*** GIVEN TEXT

ORDERED that the order is reversed insofar as appealed from, on the law and in the exercise of discretion, with costs, and the plaintiff's motion pursuant to CPLR 3025(b) for leave to amend the complaint is granted.
In this action, inter alia, to recover damages for defamation per se, the plaintiff moved pursuant to CPLR 3025(b) for leave to amend the complaint. In an order entered August 22, 2022, the Supreme Court, among other things, denied the motion. The plaintiff appeals.

******
*** STORED DATA

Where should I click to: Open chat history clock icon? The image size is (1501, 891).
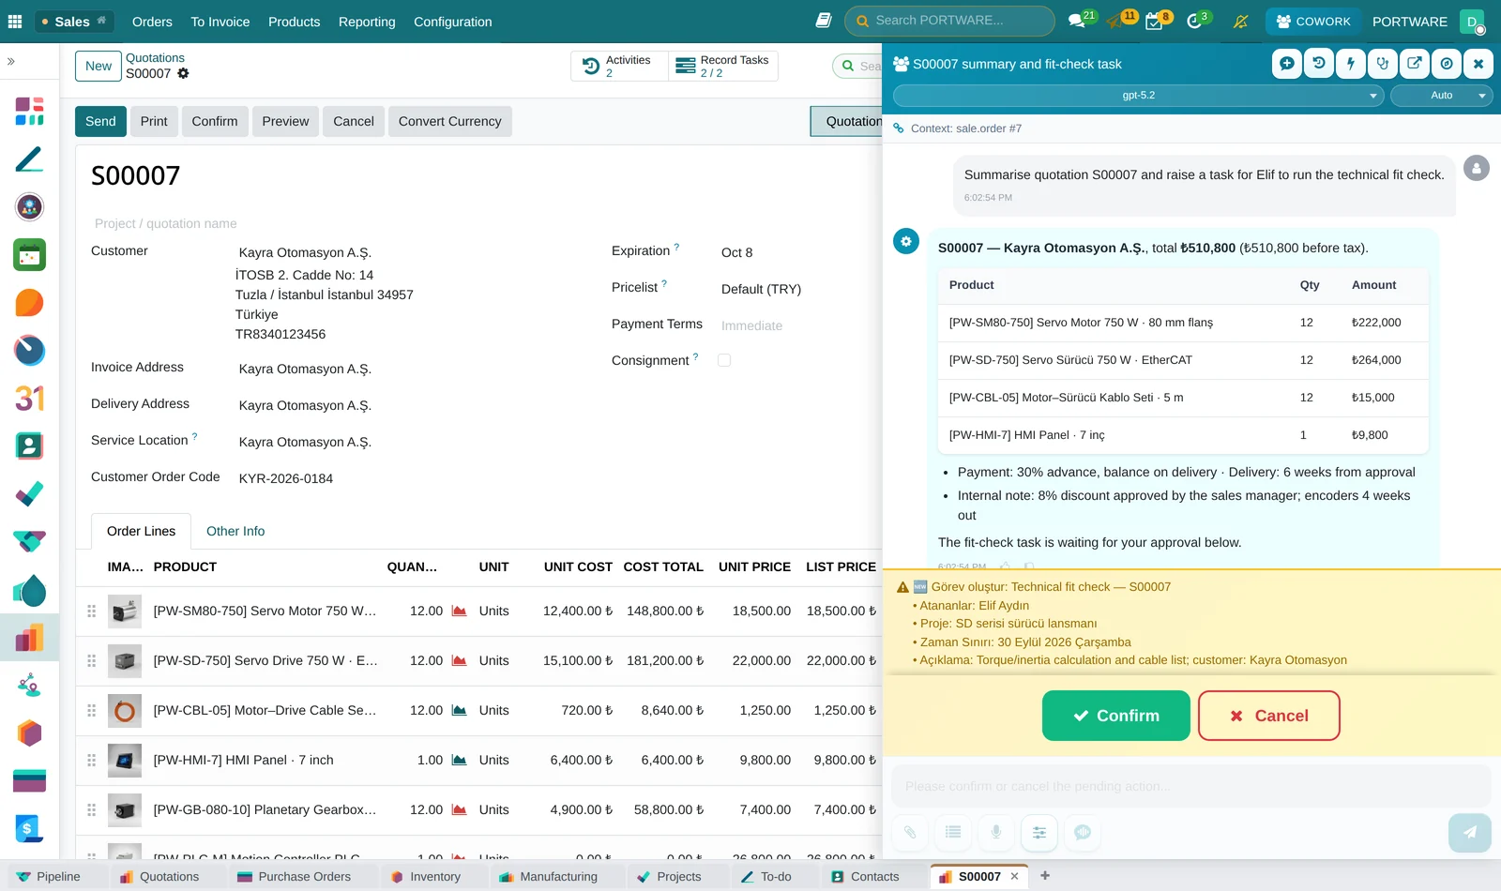pyautogui.click(x=1318, y=64)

******

In the court decision excerpt, on what date was the Supreme Court order that denied the plaintiff's motion entered?

ANSWER FOR THIS EXERCISE
August 22, 2022.